Пока парились, девчонки всё время щебетали, хохотали или пели песни, а я никак не могла прийти в себя: «Подумать только! Я в бане, на краю света… Одна белая медведица с медвежонком бродит неподалёку по земле, вторая, тоже со своим малышом – по небу».
Потом, завернувшись в простыни, долго сидели на лавках, пили чай с мёдом и приходили в себя, пока не услышали знакомый рокот.
Вмиг собравшись, вывалили из бани, и я замерла на пороге: всё небо горело и переливалось зелёным, розовым, оранжевым, синим, фиолетовым. Это было какое-то необыкновенное, магнетическое, завораживающее свечение, настоящая феерия света, от божественной красоты которой захватывало дух!
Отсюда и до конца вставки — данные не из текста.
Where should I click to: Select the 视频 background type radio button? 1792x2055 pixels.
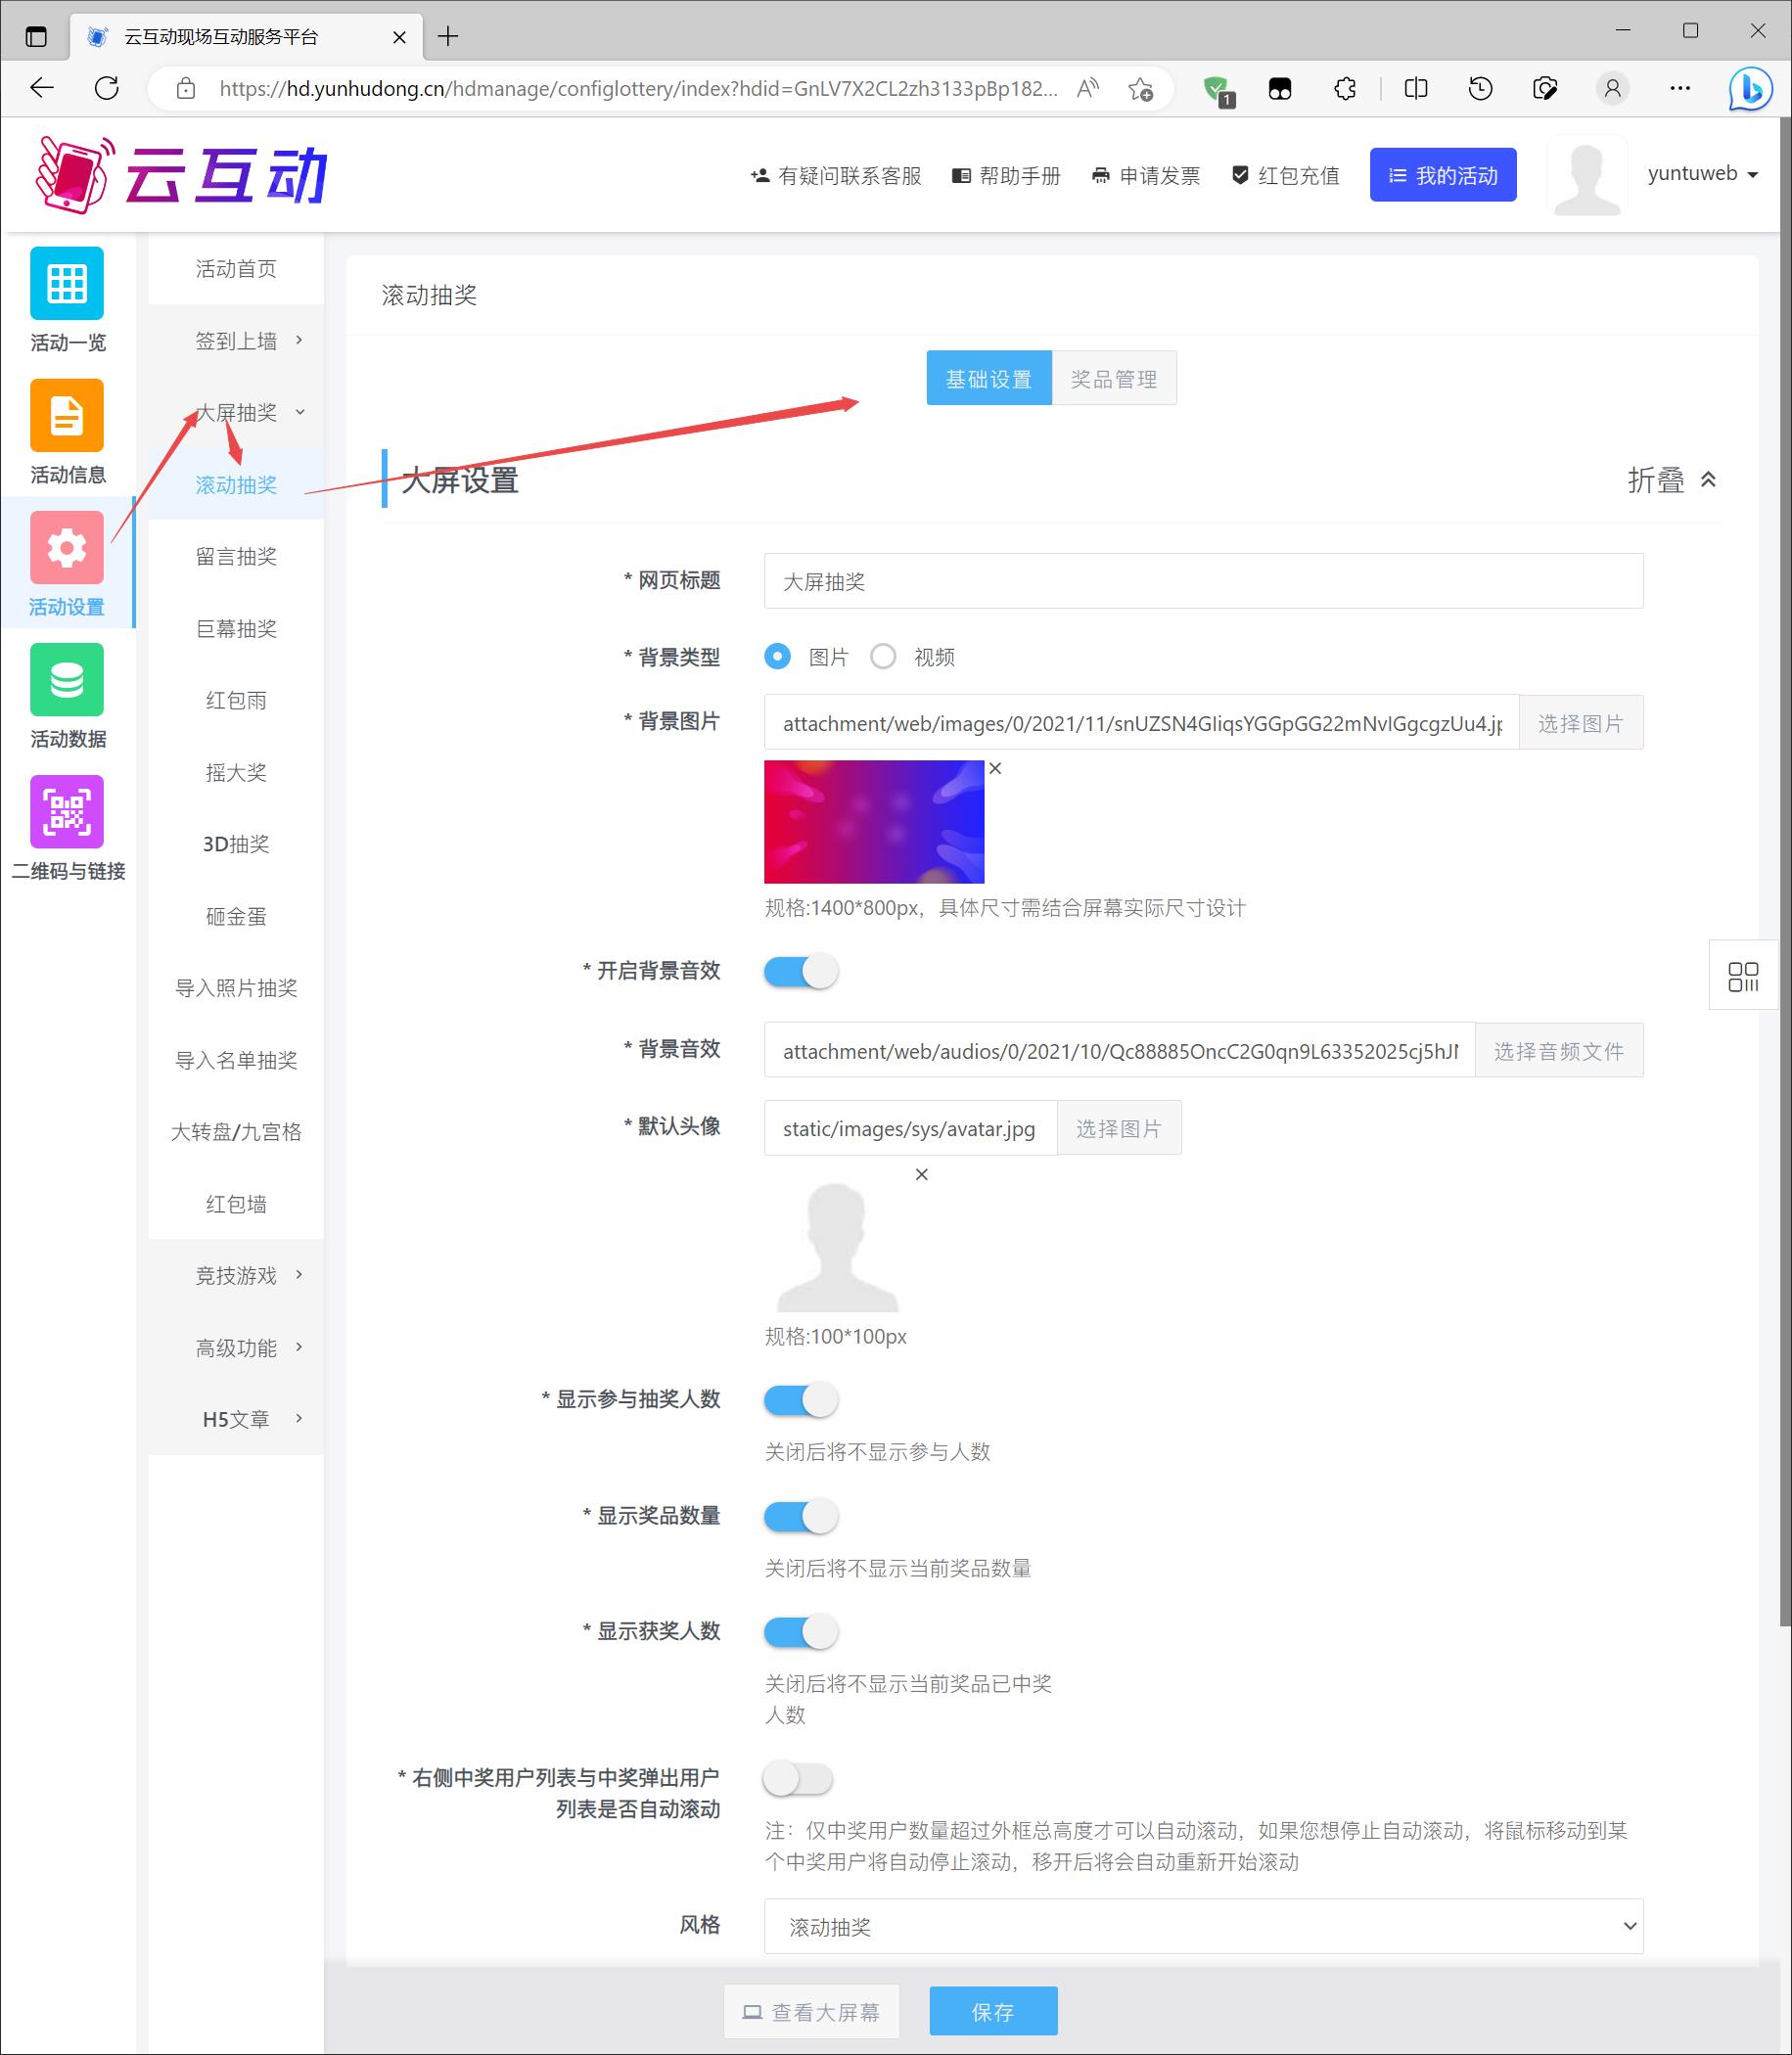[883, 657]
– Никогда не видела северного сияния? – спросила Клавдия Семёновна. – Чукчи верят, что это танец духов. Пойдём, однако, холодно, и завтра рано вставать, ещё насмотришься.

Пурга

            Магазин, как и баня, находился в стороне от домов. Каждый день за мной приходила гэтээска и вечером возвращала меня в гостиницу. Несколько дней мы вчетвером пересчитывали каждую иголочку, катушку ниток, коробок спичек, перемеривали сукно и перевешивали мешки с крупами, пока не учли всё, что было в наличии. Ревизия почти подошла к концу, осталось только доделать документы. За их оформлением я и засиделась в магазине допоздна. Окна в тёплом деревянном доме, отведённом под универсам, были тройными, потому и приглушали наружные звуки. Я и не слышала, что ветер, разгулявшийся по снежной равнине, уже давно с мучительной грустью выводил свою извечную песню. Полярная ночь стёрла грань между дневными сумерками и темнотой. Я нахлобучила шапку и вышла на крыльцо, на ходу запахивая кожушок – вовсю бушевала пурга. За сплошной снеговой завесой не было видно ни единого огня. Вернулась в магазин и по телефону попыталась связаться с погранзаставой. В трубке всё время трещало, голос то появлялся, то пропадал, и в конечном итоге  связь прервалась. К тому же лампочка, старательно освещавшая избу, несколько раз моргнула и погасла. Стало страшно. Больно ударившись об угол стола, и,  опрокинув  на себя пузырёк с ацетоном, опрометью бросилась к входной двери, чтобы запереться на ключ.  Может, оно и лучше, что без света?  Темно, а значит, и нет  тут никого! От едкого запаха ацетона закружилась голова. Захотелось сделать хоть несколько глотков свежего морозного воздуха,  но вместо этого  я  трижды повернула ключ в замочной скважине, для убедительности потолкала дверь плечом и только после этого немного успокоилась.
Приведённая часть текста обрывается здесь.